→ YOUR GOAL
Each entry, in full: copy it out exactly.

---+---

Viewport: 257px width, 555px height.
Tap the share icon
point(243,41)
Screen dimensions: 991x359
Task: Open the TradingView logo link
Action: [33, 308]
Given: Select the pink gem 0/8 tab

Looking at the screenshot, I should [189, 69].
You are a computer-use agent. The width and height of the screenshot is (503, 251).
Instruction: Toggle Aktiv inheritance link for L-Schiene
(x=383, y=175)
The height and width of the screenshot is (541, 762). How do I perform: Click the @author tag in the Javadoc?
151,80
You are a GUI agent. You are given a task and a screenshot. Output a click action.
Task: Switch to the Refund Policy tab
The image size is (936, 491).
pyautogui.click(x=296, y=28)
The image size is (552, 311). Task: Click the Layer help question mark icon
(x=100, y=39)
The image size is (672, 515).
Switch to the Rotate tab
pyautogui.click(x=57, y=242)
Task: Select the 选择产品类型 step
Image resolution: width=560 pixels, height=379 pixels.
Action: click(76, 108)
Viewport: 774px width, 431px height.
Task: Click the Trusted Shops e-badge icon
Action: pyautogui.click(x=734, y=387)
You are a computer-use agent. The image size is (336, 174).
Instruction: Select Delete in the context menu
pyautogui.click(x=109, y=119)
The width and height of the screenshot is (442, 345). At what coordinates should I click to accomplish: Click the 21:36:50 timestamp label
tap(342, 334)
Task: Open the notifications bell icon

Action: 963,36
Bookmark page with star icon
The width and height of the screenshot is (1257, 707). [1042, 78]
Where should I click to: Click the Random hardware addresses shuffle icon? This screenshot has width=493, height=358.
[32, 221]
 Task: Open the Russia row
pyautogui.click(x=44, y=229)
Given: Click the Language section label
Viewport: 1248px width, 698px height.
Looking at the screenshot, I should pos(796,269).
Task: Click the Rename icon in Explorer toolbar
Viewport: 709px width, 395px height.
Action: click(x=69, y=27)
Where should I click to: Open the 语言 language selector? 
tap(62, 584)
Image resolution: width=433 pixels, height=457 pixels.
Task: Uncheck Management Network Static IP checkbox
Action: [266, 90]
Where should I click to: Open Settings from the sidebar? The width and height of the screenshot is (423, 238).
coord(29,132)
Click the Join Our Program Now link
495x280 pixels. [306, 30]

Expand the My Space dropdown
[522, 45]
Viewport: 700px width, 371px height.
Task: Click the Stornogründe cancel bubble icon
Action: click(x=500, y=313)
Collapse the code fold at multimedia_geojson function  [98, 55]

---+---

→ RESPONSE BELOW
Viewport: 257px width, 555px height.
Tap the share icon
point(243,41)
Screen dimensions: 991x359
Task: Open the TradingView logo link
Action: [33, 308]
Given: Select the pink gem 0/8 tab

Looking at the screenshot, I should [189, 69].
You are a computer-use agent. The width and height of the screenshot is (503, 251).
Instruction: Toggle Aktiv inheritance link for L-Schiene
(x=383, y=175)
The height and width of the screenshot is (541, 762). How do I perform: Click the @author tag in the Javadoc?
151,80
You are a GUI agent. You are given a task and a screenshot. Output a click action.
Task: Switch to the Refund Policy tab
The image size is (936, 491).
pyautogui.click(x=296, y=28)
The image size is (552, 311). Task: Click the Layer help question mark icon
(x=100, y=39)
The image size is (672, 515).
Switch to the Rotate tab
pyautogui.click(x=57, y=242)
Task: Select the 选择产品类型 step
Image resolution: width=560 pixels, height=379 pixels.
Action: click(76, 108)
Viewport: 774px width, 431px height.
Task: Click the Trusted Shops e-badge icon
Action: pyautogui.click(x=734, y=387)
You are a computer-use agent. The image size is (336, 174).
Instruction: Select Delete in the context menu
pyautogui.click(x=109, y=119)
The width and height of the screenshot is (442, 345). At what coordinates should I click to accomplish: Click the 21:36:50 timestamp label
tap(342, 334)
Task: Open the notifications bell icon

Action: 963,36
Bookmark page with star icon
The width and height of the screenshot is (1257, 707). [1042, 78]
Where should I click to: Click the Random hardware addresses shuffle icon? This screenshot has width=493, height=358.
[32, 221]
 Task: Open the Russia row
pyautogui.click(x=44, y=229)
Given: Click the Language section label
Viewport: 1248px width, 698px height.
Looking at the screenshot, I should pos(796,269).
Task: Click the Rename icon in Explorer toolbar
Viewport: 709px width, 395px height.
Action: click(x=69, y=27)
Where should I click to: Open the 语言 language selector? 
tap(62, 584)
Image resolution: width=433 pixels, height=457 pixels.
Task: Uncheck Management Network Static IP checkbox
Action: [266, 90]
Where should I click to: Open Settings from the sidebar? The width and height of the screenshot is (423, 238).
coord(29,132)
Click the Join Our Program Now link
495x280 pixels. [306, 30]

Expand the My Space dropdown
[522, 45]
Viewport: 700px width, 371px height.
Task: Click the Stornogründe cancel bubble icon
Action: click(x=500, y=313)
Collapse the code fold at multimedia_geojson function  [98, 55]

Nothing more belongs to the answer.